Jennifer flicked through her London atlas to the right page, and pointed at one of the symbols on the map. “If the church you told me is the right one, it isn’t far from Camden Town Station.” There was no getting away from another hour of splashing through claustrophobic gloom. Worse than that that, now they were approaching the end of their journey, there was the question of what next? Would Michael dump her when he made contact with his own network of agents? She waited for her stomach to go tight. For some reason, it didn’t. How, then, to get out of the Underground station? Getting in at Oxford Circus had been made easy. Surely every access would be locked this far out. If there was still no evidence that these tunnels had been left untouched since the last cloud of poison gas had cleared away, how could she suppose that Camden Town would be other than sealed tight?
Michael looked for a moment into her face. He leaned forward again and pointed the torch away from them both. Jennifer followed its beam until she saw how it ended in a desiccated snarl of death. She looked back at Michael and hoped he couldn’t see how she was blinking tears out of her eyes. He touched her gently on the shoulder. “Listen, Jennifer,” he said, with the very slightest hesitation over her name. “I want to thank you for everything you did last night.” He stopped the protest she was forming and continued: “If I did my bit, you did yours.” He stopped and thought. “It wasn’t bad for just a girl,” he said, now lamely. He looked down and thought. “Can I suggest that we stick together once we’re out of here?”

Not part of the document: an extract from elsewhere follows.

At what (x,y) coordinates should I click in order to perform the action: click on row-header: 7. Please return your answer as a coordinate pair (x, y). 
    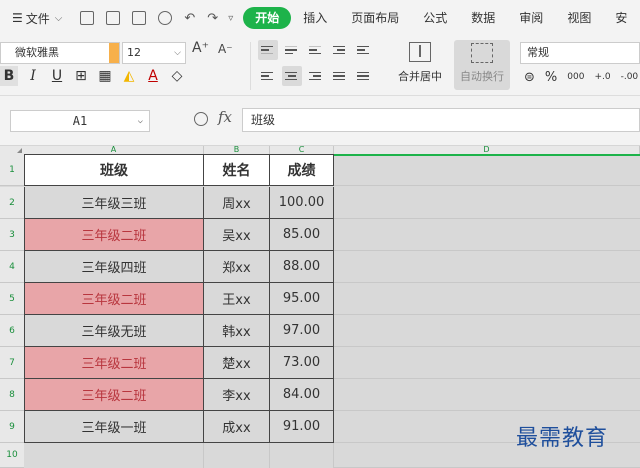
    Looking at the image, I should click on (12, 363).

Unable to speak, she nodded and got unsteadily to her feet. Far along the platform, there was a faint splashing. She looked straight down at Michael. “I think it’s a rat swimming about,” he said in a voice that may have been meant to reassure. He jumped up and put both hands on her shoulders. He leaned forward and kissed her shyly on the cheek. “Thank you, Jennifer,” he said.

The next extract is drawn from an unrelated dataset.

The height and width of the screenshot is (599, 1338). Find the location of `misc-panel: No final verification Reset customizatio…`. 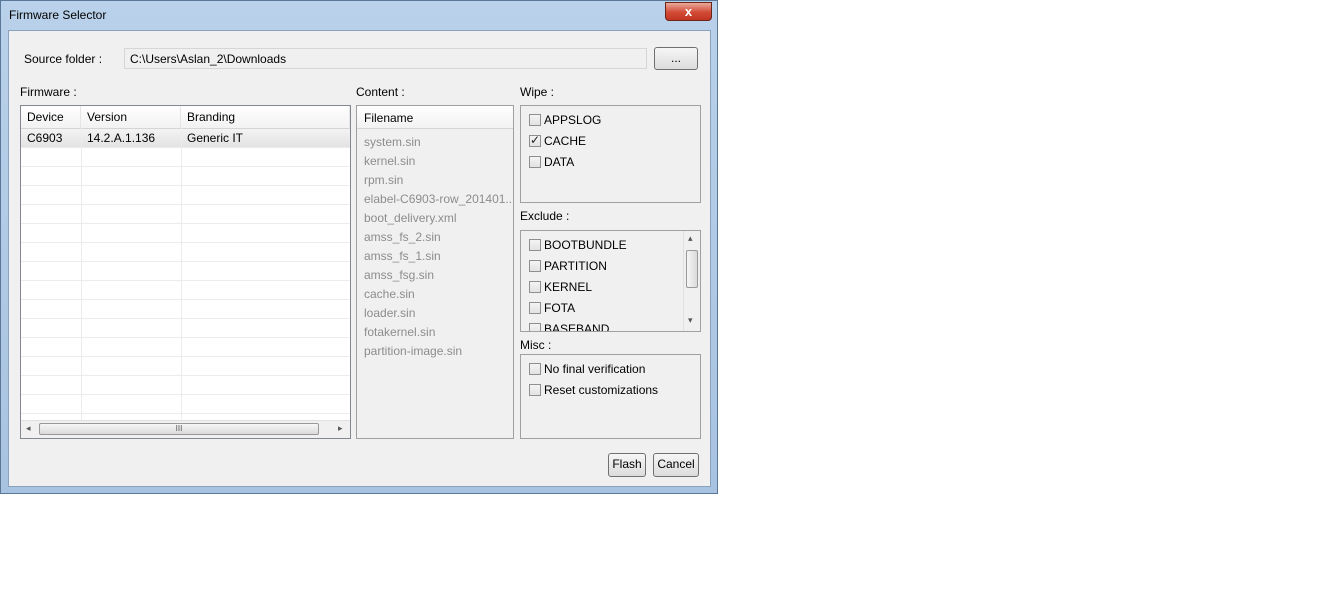

misc-panel: No final verification Reset customizatio… is located at coordinates (610, 396).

Jennifer looked into the dark and sewery waters. She waited for Michael to climb down into them. “How old are you?” she asked.
“Nineteen,” he said at once. Jennifer took his upstretched arms and stepped in beside him. She waited till he was splashing ahead of her before smiling. In any language, she could tell when someone was lying to her.
As expected, Camden Town Underground Station was locked shut. This didn’t mean they were sealed in. Just beside the ticket barriers, Jennifer found a door that she and Michael could smash through with an improvised battering ram, and that led into a part of the Underground few passengers had ever thought about in the Olden Days. Checking that they were still alone, and still unobserved, they passed through silent offices and rest rooms and rooms filled with dead monitors. Jennifer didn’t know the details of how the system had been shut down. But it looked as if the staff had been called suddenly away and never let back again. In one of the rest rooms, she even found three coffee mugs, each with a rancid pool in the bottom. The easiest way out would be from one of the first floor windows. It would be a matter of opening one of the stiff metal casements and throwing down a fire hose. But the street outside was crowded with building workers, and men dragging pieces of industrial machinery that might have been requisitioned from a museum. Lounging against the wall on the other side of the street—he might have seen them had he glanced up while they were looking out—a policeman was selling drugs.